The lesson plans are designed to meet the National Education Standards in Language Arts:

• Students should be able to communicate at a basic level in the four arts disciplines—dance, music, theatre, and the visual arts. This includes knowledge and skills in the use of the basic vocabularies, materials, tools, techniques, and intellectual methods of each arts discipline.

• Students should be able to communicate proficiently in at least one art form, including the ability to define and solve artistic problems with insight, reason, and technical proficiency.

• Students should be able to develop and present basic analyses of works of art from structural, historical, and cultural perspectives, and from combinations of those perspectives. This includes the ability to understand and evaluate work in the various arts disciplines.

• Students should have an informed acquaintance with exemplary works of art from a variety of cultures and historical periods, and a basic understanding of historical development in the arts disciplines, across the arts as a whole, and within cultures.

• Students should be able to relate various types of arts knowledge and skills within and across the arts disciplines. This includes mixing and matching competencies and understandings in art-making, history and culture, and analysis in any arts-related project.


For the Visual Arts Standards (Grades 9-12) this includes:

#1 Understanding and applying media, techniques and processes
Students apply media, techniques, and processes with sufficient skill, confidence and sensitivity that their intentions are carried out in their artworks. Students conceive and create works of visual art that demonstrate an understanding of how the communication of their ideas relates to the media, techniques and processes they use.

#2 Using knowledge of structures and functions
Students demonstrate the ability to form and defend judgments about the characteristics and structures to accomplish commercial, personal, communal, or other purposes of art. Students evaluate the effectiveness of artworks in terms of organizational structures and functions. Students create artworks that use the organizational principles and functions to solve specific visual arts problems.

#3 Choosing and evaluating a range of subject matter, symbols, and ideas
Students reflect on how artworks differ visually, spatially, temporally, and functionally, and describe how these are related to history and culture. Students apply subjects, symbols, and ideas in their artworks and use the skills gained to solve problems in daily life.
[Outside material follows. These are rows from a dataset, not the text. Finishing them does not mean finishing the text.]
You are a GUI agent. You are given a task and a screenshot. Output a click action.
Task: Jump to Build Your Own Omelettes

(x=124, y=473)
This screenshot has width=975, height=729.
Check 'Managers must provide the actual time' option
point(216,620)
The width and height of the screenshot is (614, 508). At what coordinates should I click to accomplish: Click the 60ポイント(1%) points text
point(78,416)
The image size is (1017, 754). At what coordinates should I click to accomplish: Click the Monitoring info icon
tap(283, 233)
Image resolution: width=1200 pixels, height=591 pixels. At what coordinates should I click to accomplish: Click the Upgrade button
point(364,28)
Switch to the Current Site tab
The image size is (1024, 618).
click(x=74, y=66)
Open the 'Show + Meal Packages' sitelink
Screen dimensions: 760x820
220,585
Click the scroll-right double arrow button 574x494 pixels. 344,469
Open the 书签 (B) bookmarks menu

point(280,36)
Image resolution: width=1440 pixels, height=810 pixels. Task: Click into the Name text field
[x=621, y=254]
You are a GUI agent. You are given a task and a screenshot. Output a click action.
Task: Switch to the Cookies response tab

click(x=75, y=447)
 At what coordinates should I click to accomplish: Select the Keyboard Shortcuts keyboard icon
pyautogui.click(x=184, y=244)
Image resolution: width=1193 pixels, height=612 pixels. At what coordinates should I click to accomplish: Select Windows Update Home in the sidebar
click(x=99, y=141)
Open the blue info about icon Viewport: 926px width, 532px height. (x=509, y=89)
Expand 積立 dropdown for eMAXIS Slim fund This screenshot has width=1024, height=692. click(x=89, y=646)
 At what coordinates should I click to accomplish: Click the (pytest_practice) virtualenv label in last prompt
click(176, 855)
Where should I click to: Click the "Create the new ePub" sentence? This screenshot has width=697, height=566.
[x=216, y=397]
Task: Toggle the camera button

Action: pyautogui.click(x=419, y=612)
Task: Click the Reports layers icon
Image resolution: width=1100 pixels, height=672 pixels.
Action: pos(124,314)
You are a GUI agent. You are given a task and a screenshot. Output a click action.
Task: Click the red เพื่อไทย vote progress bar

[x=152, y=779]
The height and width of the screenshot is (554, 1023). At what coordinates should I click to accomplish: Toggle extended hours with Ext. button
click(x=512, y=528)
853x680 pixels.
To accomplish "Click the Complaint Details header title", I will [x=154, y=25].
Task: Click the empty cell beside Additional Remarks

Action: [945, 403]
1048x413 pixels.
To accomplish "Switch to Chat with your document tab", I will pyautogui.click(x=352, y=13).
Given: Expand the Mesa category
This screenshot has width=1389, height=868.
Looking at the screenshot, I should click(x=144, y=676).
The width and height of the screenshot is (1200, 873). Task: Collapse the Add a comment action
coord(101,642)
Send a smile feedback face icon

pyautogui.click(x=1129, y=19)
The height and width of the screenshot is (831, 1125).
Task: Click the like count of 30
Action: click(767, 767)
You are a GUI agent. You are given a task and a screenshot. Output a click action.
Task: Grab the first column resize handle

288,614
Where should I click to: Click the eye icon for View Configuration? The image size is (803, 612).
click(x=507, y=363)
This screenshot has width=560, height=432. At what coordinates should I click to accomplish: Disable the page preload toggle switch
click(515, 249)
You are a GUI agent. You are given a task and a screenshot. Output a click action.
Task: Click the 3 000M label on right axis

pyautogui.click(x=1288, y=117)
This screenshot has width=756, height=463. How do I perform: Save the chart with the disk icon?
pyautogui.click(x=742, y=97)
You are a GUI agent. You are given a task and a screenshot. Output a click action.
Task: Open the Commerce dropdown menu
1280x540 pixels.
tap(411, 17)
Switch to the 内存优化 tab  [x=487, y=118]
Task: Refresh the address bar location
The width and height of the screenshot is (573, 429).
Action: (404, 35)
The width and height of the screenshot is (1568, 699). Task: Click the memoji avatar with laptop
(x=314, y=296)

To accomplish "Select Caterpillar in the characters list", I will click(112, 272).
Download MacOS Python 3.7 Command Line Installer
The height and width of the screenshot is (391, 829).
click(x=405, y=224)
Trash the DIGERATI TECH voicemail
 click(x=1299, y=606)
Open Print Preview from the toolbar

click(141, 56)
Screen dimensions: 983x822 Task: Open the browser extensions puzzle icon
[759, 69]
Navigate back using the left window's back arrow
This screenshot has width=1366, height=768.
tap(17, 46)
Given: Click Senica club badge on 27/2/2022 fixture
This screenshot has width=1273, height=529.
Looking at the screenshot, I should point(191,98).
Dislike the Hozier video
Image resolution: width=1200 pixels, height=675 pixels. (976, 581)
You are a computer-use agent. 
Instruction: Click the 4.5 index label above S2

#4 Understanding the visual arts in relation to history and cultures
Students differentiate among a variety of historical and cultural contexts in terms of characteristics and purposes of works of art. Students describe the function and explore the meaning of specific art objects within varied cultures, times, and places. Students analyze relationships of works of art to one another in terms of history, aesthetics, and culture, justifying conclusions made in the analysis and using such conclusions to inform their own art making.

#5 Reflecting upon and assessing the characteristics and merits of their work and the work of others
Students identify intentions of those creating artworks, explore the implications of various purposes, and justify their analyses of purposes in particular works. Students describe meanings of artworks by analyzing how specific works are created and how they relate to historical and cultural contexts. Students reflect analytically on various interpretations as a means for understanding and evaluating works of visual art

#6 Making connections between visual arts and other disciplines
Students compare the materials, technologies, media, and processes of the visual arts with those of other arts disciplines as they are used in creation and types of analysis. Students compare characteristics of visual arts within a particular historical period or style with ideas, issues, or themes in the humanities or sciences.


State Standards for
Visual & Performing Arts


Find out if this lesson plan correlates to your state's education standards! On PBS TeacherSource do a search for "Art in the 21st Century" and click on the Standards Match icon.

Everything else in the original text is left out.